3.2. Voor het Hof was tussen partijen niet in geschil dat belanghebbende het bedrag van de door hem geïnde cheques als dividend heeft genoten. In geschil was de toepasselijkheid van artikel 16, lid 4, van de Algemene wet inzake rijksbelastingen (hierna: de Wet) op het desbetreffende bestanddeel van belanghebbendes belastbare inkomen.

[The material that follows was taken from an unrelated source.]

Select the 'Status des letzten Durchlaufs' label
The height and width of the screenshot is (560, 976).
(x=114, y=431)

3.3. Het Hof heeft geoordeeld dat de door tussenkomst van B B.V. en een Nederlandse bankinstelling aan belanghebbende op diens bankrekening in Nederland uitbetaalde provisiebedragen niet in het buitenland zijn gehouden of opgekomen in de zin van artikel 16, lid 4, van de Wet, nu belanghebbende het voordeel heeft genoten vanuit een in Nederland gevestigde vennootschap en niet kan worden gezegd dat de betalingen aan belanghebbende in het buitenland zijn verricht. Ook naar zijn strekking heeft het Hof artikel 16, lid 4, van de Wet niet van toepassing geacht, omdat daarvoor onvoldoende is dat de oorsprong van de betalingen in Duitsland ligt.
3.4. Het middel betoogt dat de door de GmbH overgemaakte provisies in het buitenland zijn opgekomen en dat het voor de toepasselijkheid daarop van artikel 16, lid 4, van de Wet geen verschil uitmaakt of de provisies zijn ontvangen door B B.V. dan wel via B B.V. door belanghebbende.

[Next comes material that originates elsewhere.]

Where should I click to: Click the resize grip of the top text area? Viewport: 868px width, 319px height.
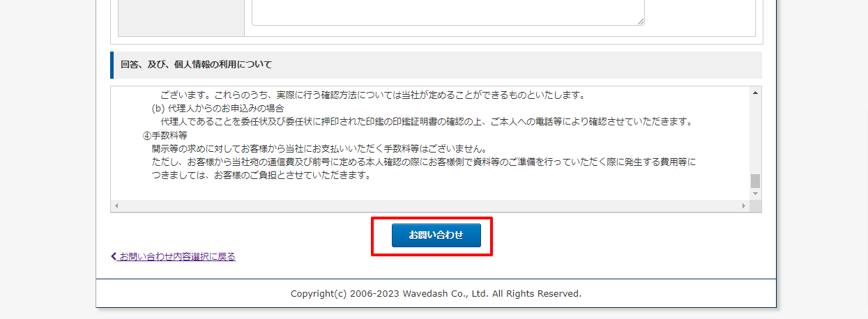(640, 21)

3.5. Dat betoog miskent evenwel dat blijkens de door het Hof vastgestelde feiten - tegen die vaststelling is in cassatie geen klacht gericht - de provisies niet zijn opgekomen aan belanghebbende, en dat aan de ontvangst van de desbetreffende gelden door belanghebbende slechts een binnen Nederland plaatsgevonden hebbende gedraging ten grondslag ligt. Het middel faalt derhalve.
4. Proceskosten
De Staatssecretaris van Financiën zal worden veroordeeld in de kosten van het geding in cassatie.
5. Beslissing
De Hoge Raad:
verklaart het beroep ongegrond, en
veroordeelt de Staatssecretaris van Financiën in de kosten van het geding van cassatie aan de zijde van belanghebbende, vastgesteld op € 644 voor beroepsmatig verleende rechtsbijstand, en wijst de Staat aan als de rechtspersoon die deze kosten moet vergoeden.
Dit arrest is gewezen door de vice-president A.E.M. van der Putt-Lauwers als voorzitter, en de raadsheren F.W.G.M. van Brunschot, P. Lourens, C.B. Bavinck en J.W. van den Berge, in tegenwoordigheid van de waarnemend griffier E. Cichowski, en in het openbaar uitgesproken op 7 oktober 2005.
Van de Staat wordt ter zake van het door de Staatssecretaris van Financiën ingestelde beroep in cassatie een griffierecht geheven van € 414.